Jas Duke

Di origine irlandese, religione protestante; trapiantato in Australia, giramondo per un po', è un self-made poet. Della poesia sonora ha un concetto molto personale: "entra sul palco alla maniera di Groucho Marx, piegato in avanti e mani dietro la schiena, rivolto al pubblico, respira profondo, ancora e ripeti le parole SOUND POEM (poema sonoro), dando al OUND il suo giusto valore, aumenta il ritmo della ripetizione e di pari passo l'intensità, quando pensi di essere al massimo, ficca le dita in bocca, parla con le dita in bocca cercando di mantenere gli stessi livelli d'intensità di prima, stringi le labbra, tenta di aprire la bocca e infilaci una mano o tutte due le mani ­ io ho una bocca grande e delle mani piccole -, continua sempre a ripetere SOUND POEM. Quando pensi di averne abbastanza, togli le mani dalla bocca, spiffera ancora alcune volte le parole SOUND POEM, fermati ed esci".
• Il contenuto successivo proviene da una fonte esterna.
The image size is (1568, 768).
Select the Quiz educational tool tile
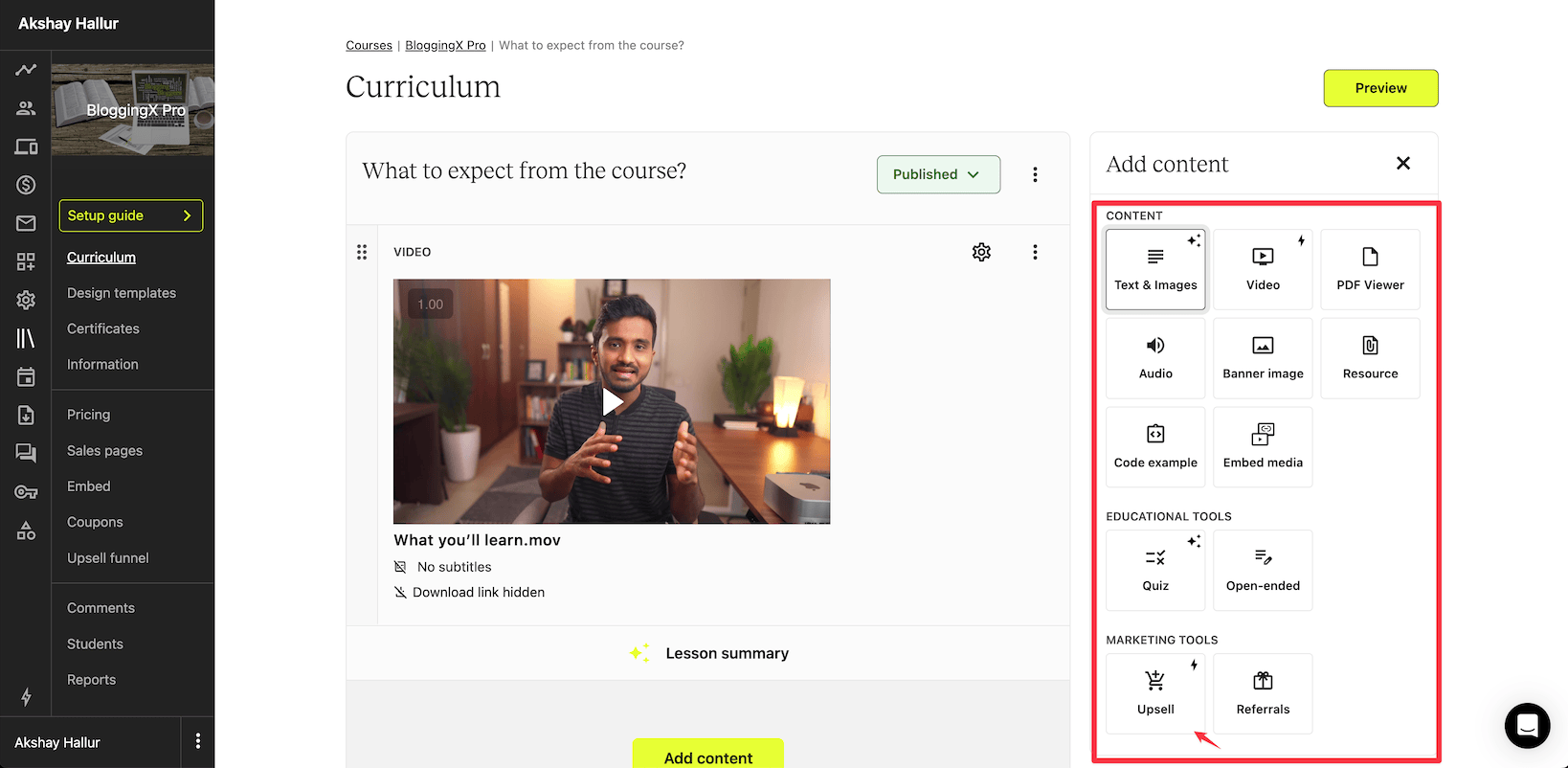(1155, 570)
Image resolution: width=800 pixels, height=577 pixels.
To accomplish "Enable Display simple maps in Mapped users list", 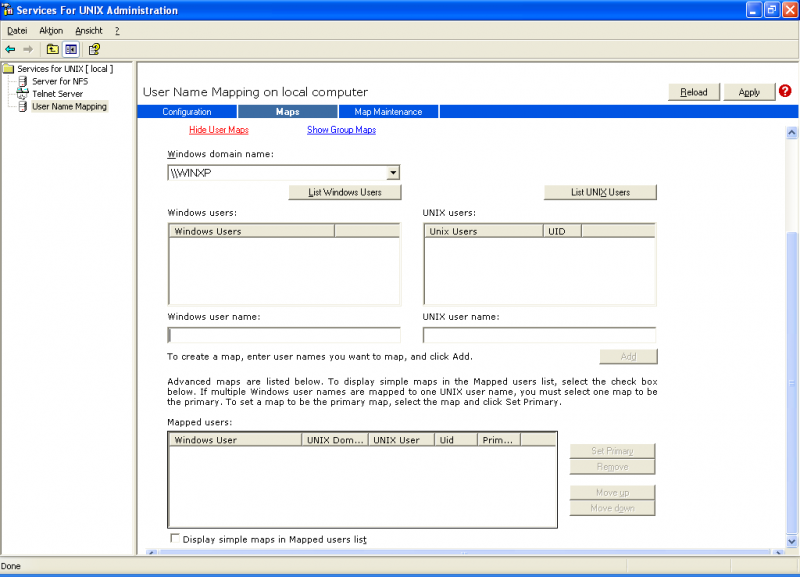I will (x=175, y=539).
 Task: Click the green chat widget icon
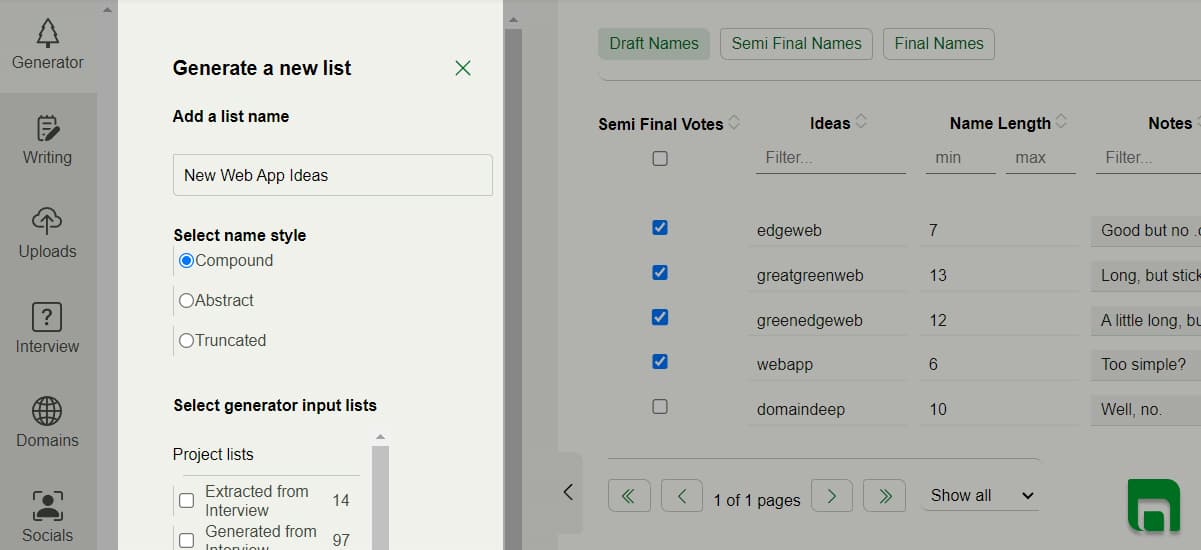[1153, 505]
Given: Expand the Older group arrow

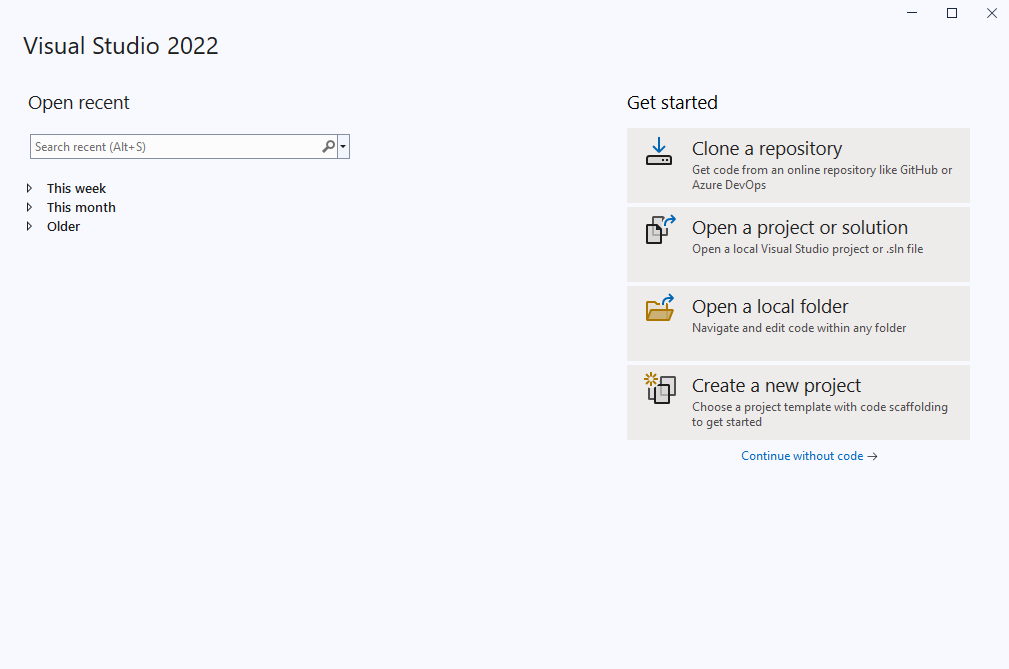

I suoi poemi sonori consistono di frasi ripetute o anche di singole parole, a loro volta spezzettate in sillabe minimali, molto noto il pezzo qui riprodotto No no you can't do that, dove oltre ad evidenziare il no, suggeriva di ripetere almeno una cinquantina di volte la serie di no. Invece in A letter to Queen Victoria, sfrutta un suo difetto di pronuncia (balbuzie), in un valido schema performativo.